Laurel reached her arms around David’s neck and kissed him. “I think this is definitely going to make up for it.”
“That’s the idea,” he replied. “Have a seat.” She sat cross-legged on the blanket and he dropped to the ground behind her. “One more thing,” he said, his hands slipping around her waist, just under her shirt. Laurel smiled as he worked at the knot in her sash, but he eventually managed it and pushed her shirt back so her blossom could splay out behind her. “Much better,” David said. He poured them each a glass of cider and they lay propped up on the pillows, with Laurel snuggled against David’s chest.
“This is awesome,” Laurel said lazily. David held up a slice of nectarine; she laughed as he avoided her hands and held the fruit toward her face. She tilted her head back and opened her mouth. She leaned forward at the last second, her teeth biting lightly at his fingers. Then she let his hand go and pressed her mouth against his lips instead. His fingers trailed over the bare skin, now showing between the top of her jeans and the hem of her shirt, caressing her softly, gently, tentatively. Even after a year he always touched her that way, as if it was a privilege he wasn’t entirely convinced he had earned.

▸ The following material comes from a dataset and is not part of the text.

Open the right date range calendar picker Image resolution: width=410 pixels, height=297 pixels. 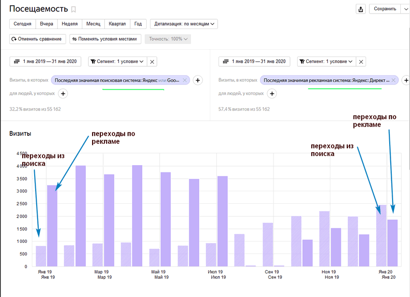(255, 61)
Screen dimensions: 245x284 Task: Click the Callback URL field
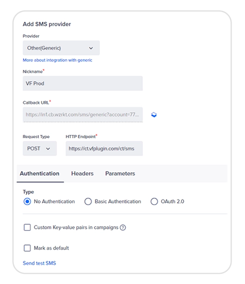tap(83, 115)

He tasted like apples and nectarines, and the smell from the grass had seeped into his clothes. Laurel often noticed the biological differences between the two of them, but today they seemed the same. With the smell and taste of nature all around him, David could almost have been a faerie.
“How is your blossom?” David asked, stroking it very gently.
“It’s okay now,” Laurel said. “The first couple of days it still ached, but I think it’s going to be fine.” She craned her neck, trying to see the damaged side. “I hate the way it’s healing, though. The ends are dry and brown. It’s really not very pretty.”
“But it was some major damage,” David said. He kissed her forehead. “It will grow back next year and will be as beautiful as ever.”
“Wow, next year,” Laurel said. “I can hardly even imagine next year. Sometimes it feels like this year will never end.”
“And last year—doesn’t it seem like ages ago? So much has happened.” David laughed. “Would you have imagined a year ago that we’d be lying here today?”
Laurel just smiled and shook her head. “I thought I was on death’s door last year.”
“What do you think we’ll be doing next year?”
“This same thing, I hope,” Laurel said, snuggling against him.
“Well, other than that.” He lay back, lacing his fingers together to support his head. Laurel rolled onto her side, her stomach pressed against his ribs. “I mean, senior year next year. We’ll be picking colleges and stuff.”
Laurel’s heart sank and she looked away from him. Ever since Chelsea had brought up the SAT tests the thought of her educational future had been a little hard to think about. “I don’t think college is in my future.”
“What? Why not?”
“I imagine they’ll want me at the Academy full-time,” she said, a little despondently.
David propped his head up on his elbow so he could look at her. “I always figured you would study at the Academy off and on—maybe full-time eventually—but that doesn’t mean you can’t go to college.”
“What would be the point?” Laurel shrugged. “It’s not like I’m going to have a career someday. I’m a faerie.”
“So?”
“They’ll want me to do…faerie stuff.” She gestured vaguely with her hands.
David pursed his lips. “What does it matter what they want? What do you want?”
“I…don’t really know, I guess. What else would I do?”
“You’re way more than just a faerie, Laurel. You have this opportunity to do something most faeries never get to do. To live like a human. To make that choice.”
“But they’ll never see any of that as important. The only thing that matters to anyone in Avalon is that I learn how to be a Fall faerie—and that I inherit the land.”
“It doesn’t matter what they think is important. You’re the one who decides what’s important. Same with anything in life. The value you give it is the only value it has.” He paused. “Don’t let them convince you that humans aren’t important,” he said, his voice barely a whisper. “If you think we’re important, then we are.”
“But what would I do?”
“What did you want to do before you found out you were a faerie?”